+++ Data

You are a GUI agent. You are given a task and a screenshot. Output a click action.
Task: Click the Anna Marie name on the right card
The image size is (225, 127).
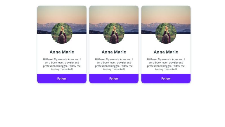click(166, 52)
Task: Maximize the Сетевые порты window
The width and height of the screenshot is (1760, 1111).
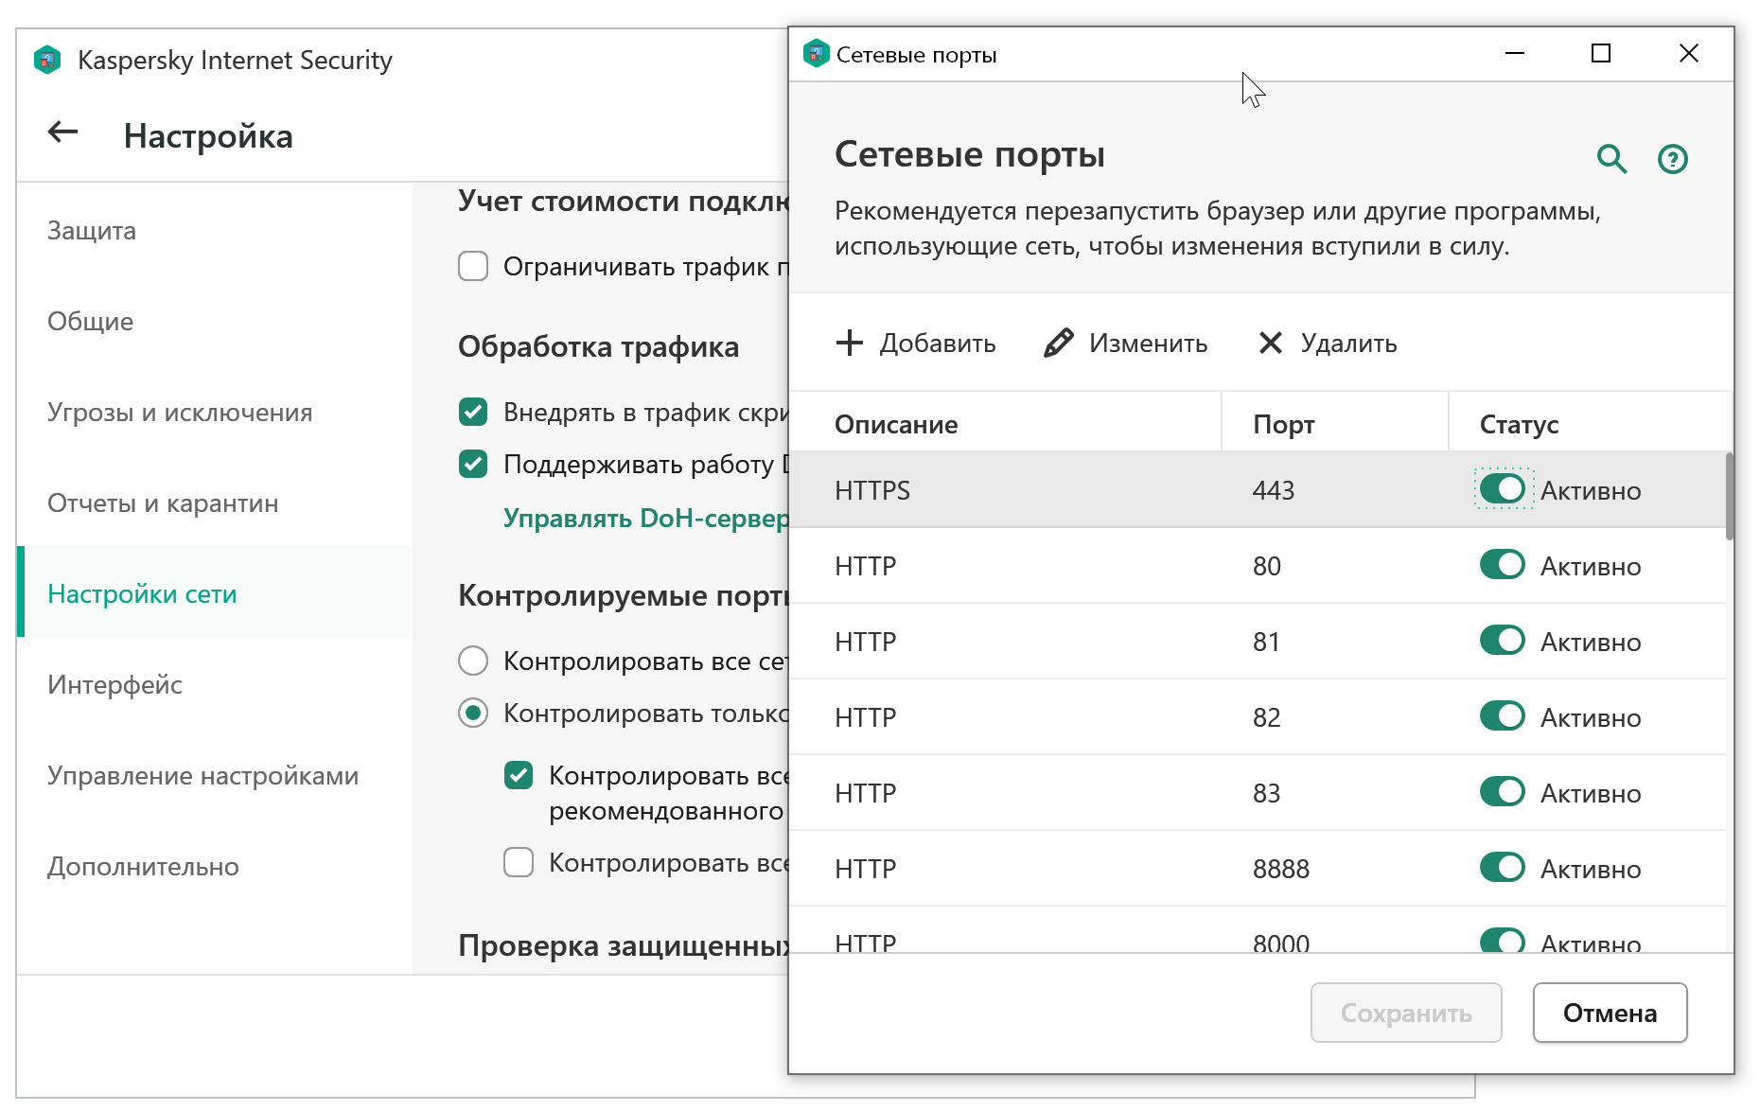Action: (x=1600, y=54)
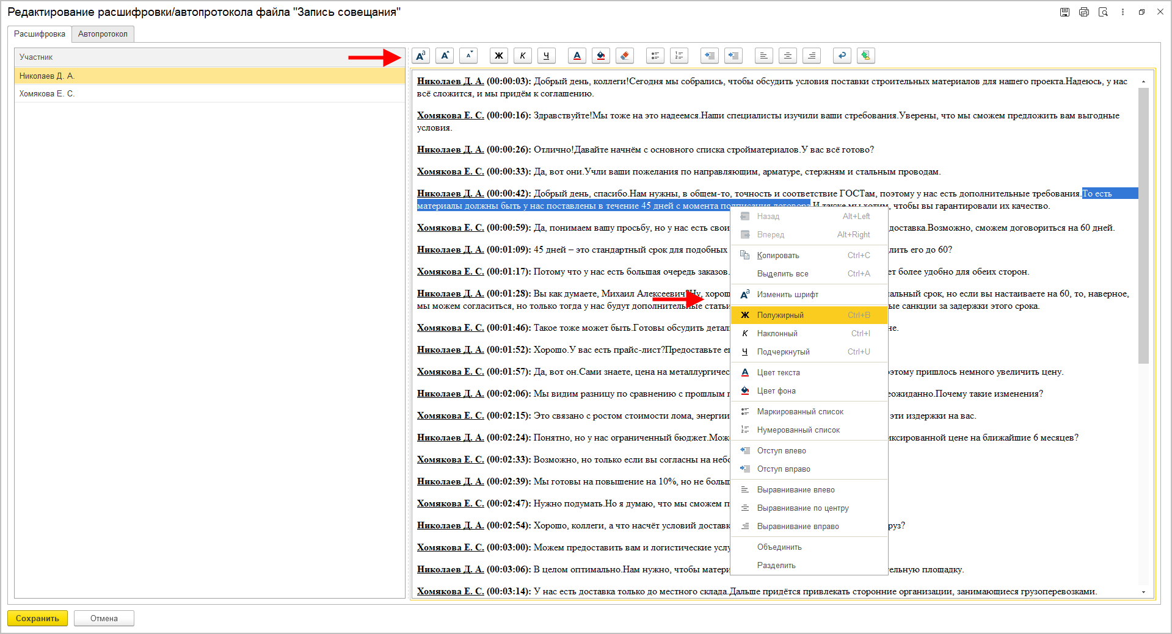Click the print icon in title bar
Viewport: 1172px width, 634px height.
tap(1083, 12)
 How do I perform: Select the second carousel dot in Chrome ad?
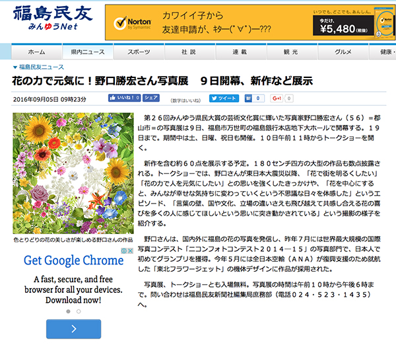click(79, 311)
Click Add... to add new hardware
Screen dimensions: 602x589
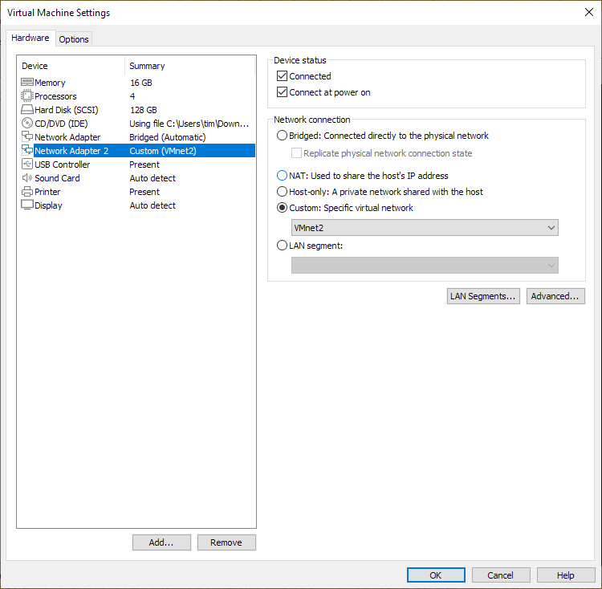point(161,542)
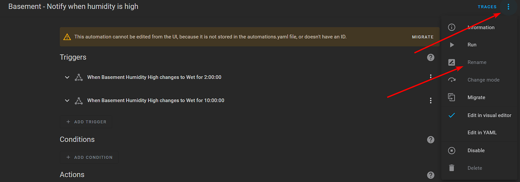
Task: Click the ADD CONDITION button
Action: [89, 157]
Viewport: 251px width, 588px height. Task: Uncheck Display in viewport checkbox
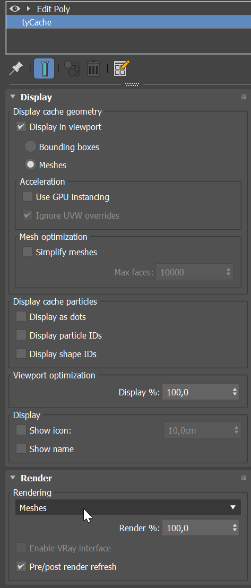[21, 127]
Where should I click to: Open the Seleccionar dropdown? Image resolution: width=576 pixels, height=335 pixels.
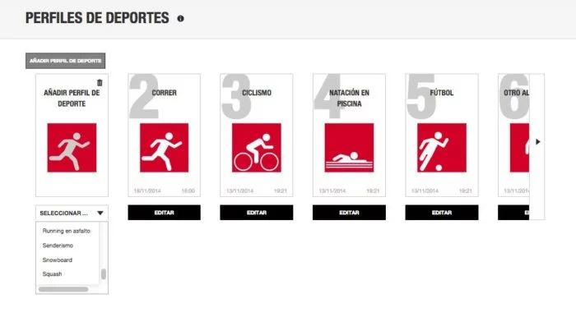pyautogui.click(x=72, y=213)
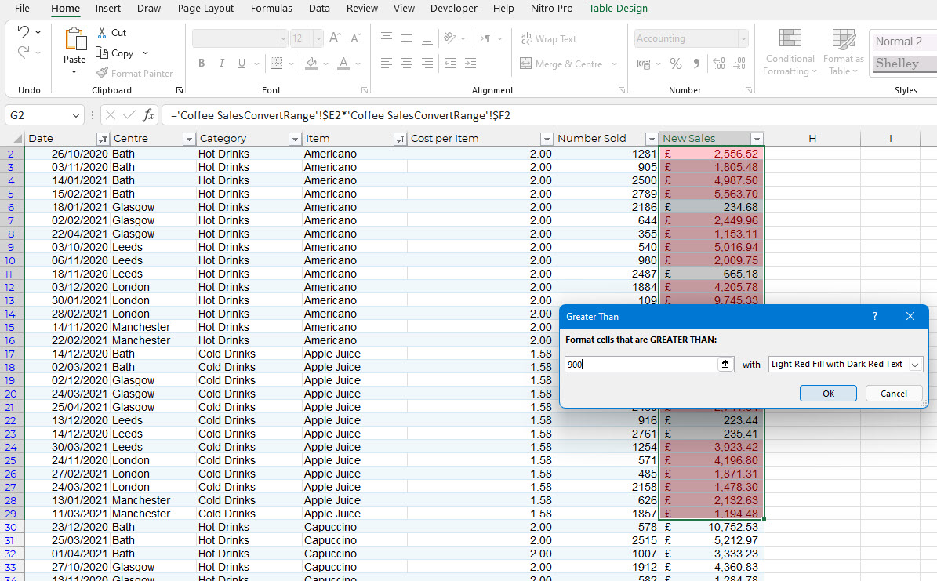Expand the format style dropdown in dialog
The image size is (937, 581).
pyautogui.click(x=914, y=365)
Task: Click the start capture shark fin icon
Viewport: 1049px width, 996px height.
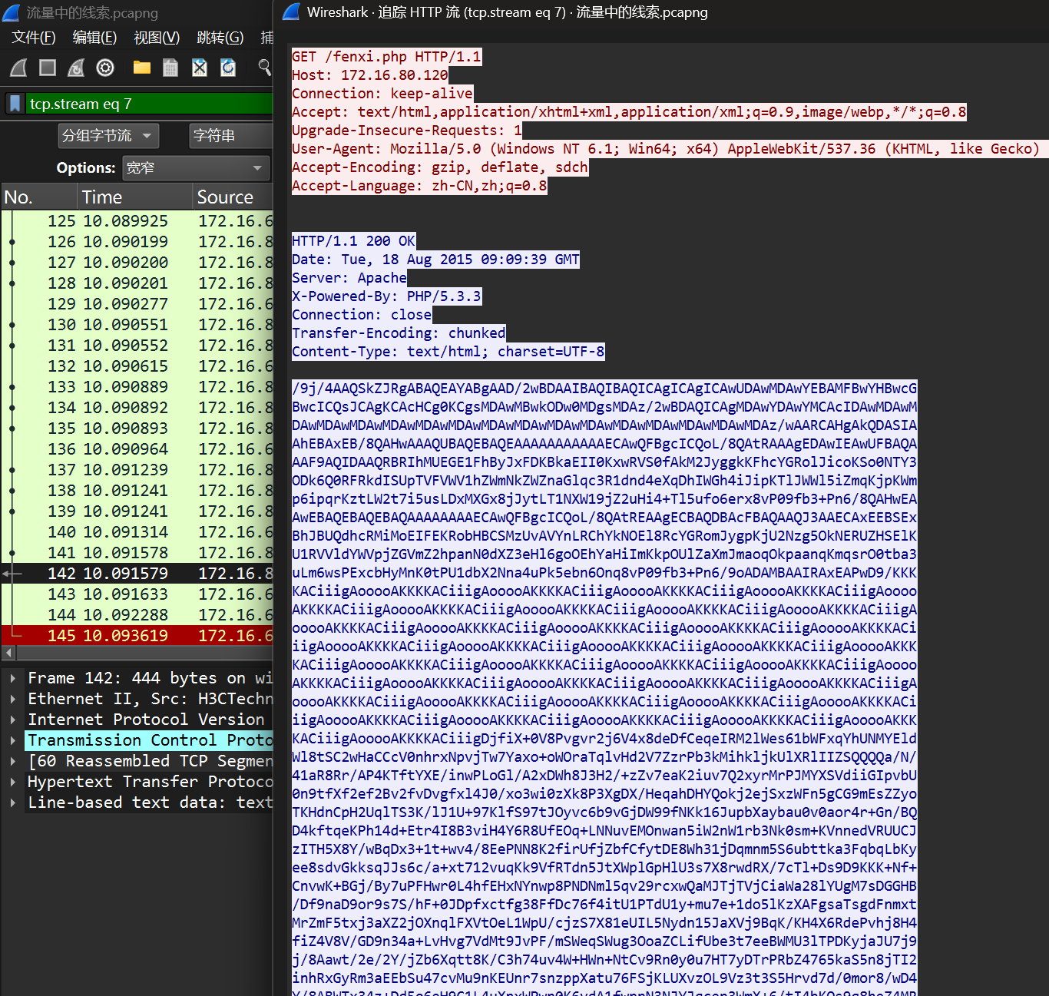Action: pyautogui.click(x=18, y=68)
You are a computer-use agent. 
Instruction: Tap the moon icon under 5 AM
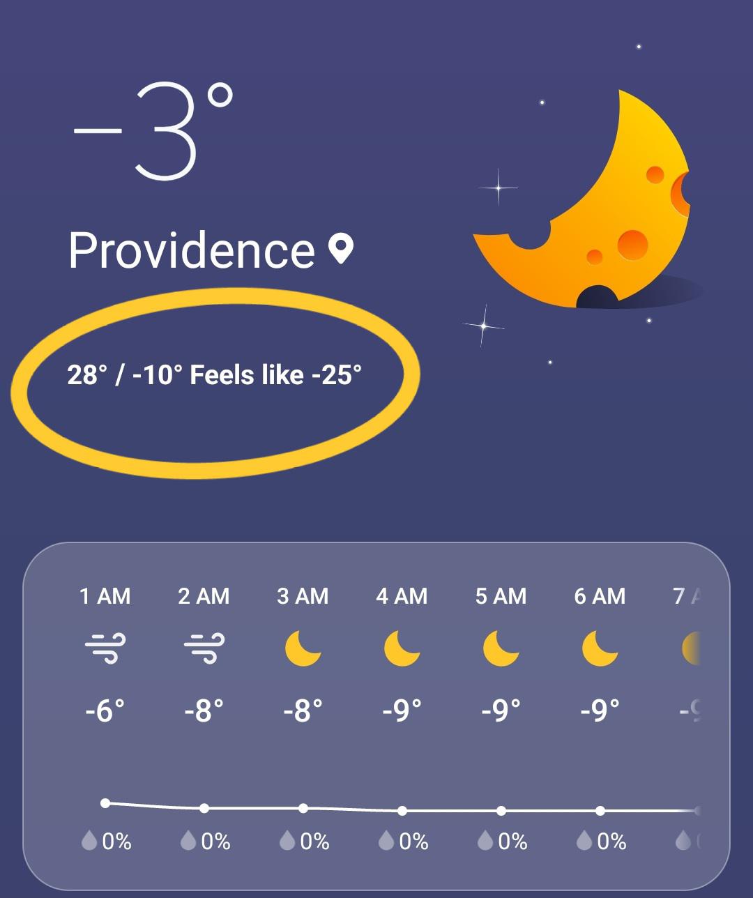coord(501,648)
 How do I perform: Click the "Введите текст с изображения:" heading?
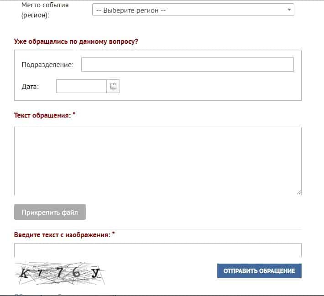pos(62,235)
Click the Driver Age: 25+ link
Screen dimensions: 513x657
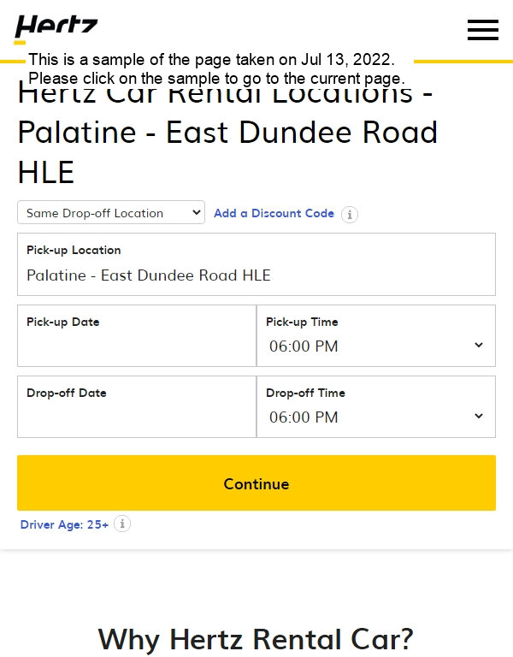tap(64, 524)
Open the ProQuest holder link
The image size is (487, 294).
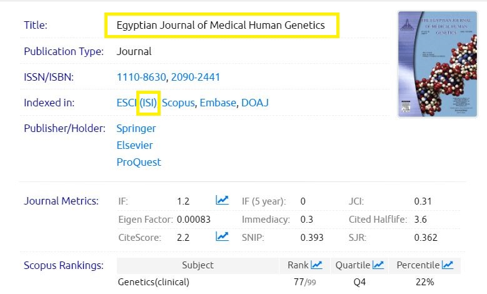139,162
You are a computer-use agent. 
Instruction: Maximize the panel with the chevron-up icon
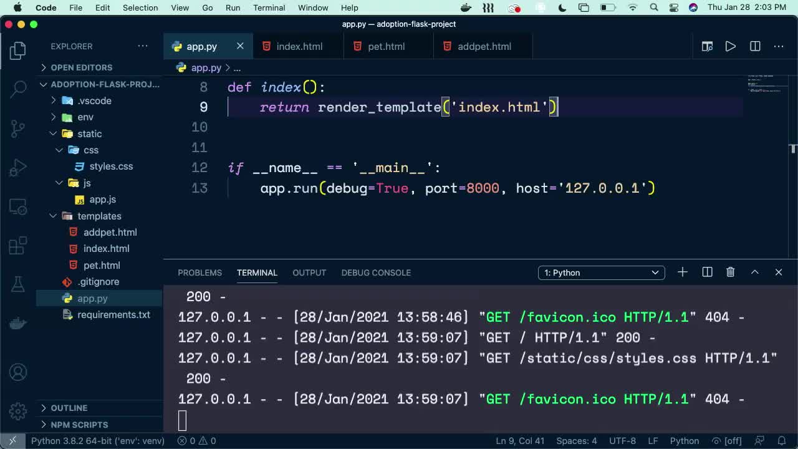[754, 272]
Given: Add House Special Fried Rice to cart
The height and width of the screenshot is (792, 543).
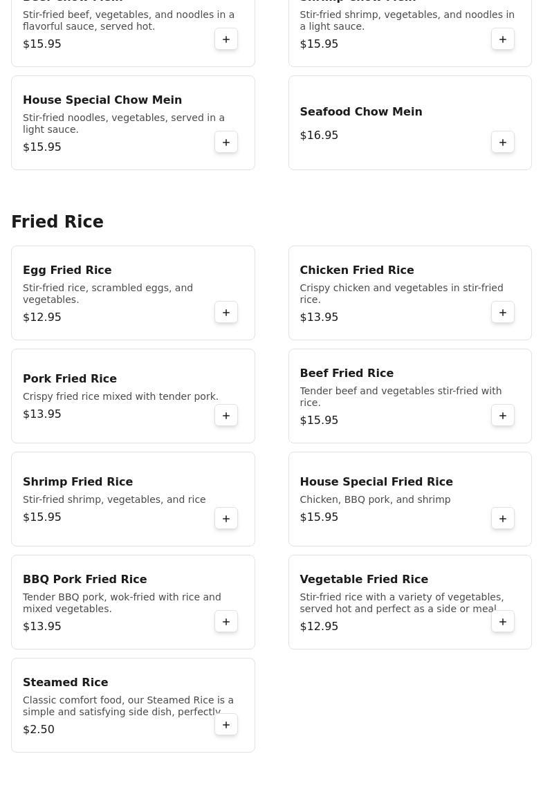Looking at the screenshot, I should 503,519.
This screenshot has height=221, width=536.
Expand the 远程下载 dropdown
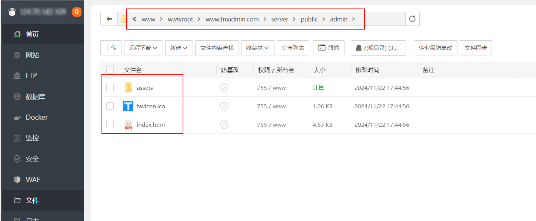143,48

++++++

▸ What to work on:
Line by line, print the records above exactly, skipping each picture.

▸ Solution below:
You are a GUI agent. You are given a task and a screenshot. Output a click action.
Task: Click the Anna Marie name on the right card
The image size is (225, 127).
click(166, 52)
Task: Maximize the Сетевые порты window
The width and height of the screenshot is (1760, 1111).
Action: (x=1600, y=54)
Click the print icon in title bar
Viewport: 1172px width, 634px height.
tap(1083, 12)
 How do I perform: Select the second carousel dot in Chrome ad?
click(79, 311)
Click Add... to add new hardware
Screen dimensions: 602x589
point(161,542)
Task: Click the ADD CONDITION button
Action: [89, 157]
Viewport: 251px width, 588px height. Task: Uncheck Display in viewport checkbox
[21, 127]
Where should I click to: Open the Seleccionar dropdown? Image resolution: width=576 pixels, height=335 pixels.
pyautogui.click(x=72, y=213)
Expand the format style dropdown in dialog
The image size is (937, 581).
pyautogui.click(x=914, y=365)
Task: Click the start capture shark fin icon
Viewport: 1049px width, 996px height.
Action: pyautogui.click(x=18, y=68)
You are a computer-use agent. 
Instruction: Tap the moon icon under 5 AM
coord(501,648)
 How do I perform: Click the "Введите текст с изображения:" heading?
pos(62,235)
Click the Driver Age: 25+ link
Screen dimensions: 513x657
tap(64, 524)
Open the ProQuest holder link
The image size is (487, 294).
139,162
You are a computer-use agent. 
Instruction: Maximize the panel with the chevron-up icon
[754, 272]
Given: Add House Special Fried Rice to cart
The height and width of the screenshot is (792, 543).
Looking at the screenshot, I should 503,519.
This screenshot has height=221, width=536.
Expand the 远程下载 dropdown
143,48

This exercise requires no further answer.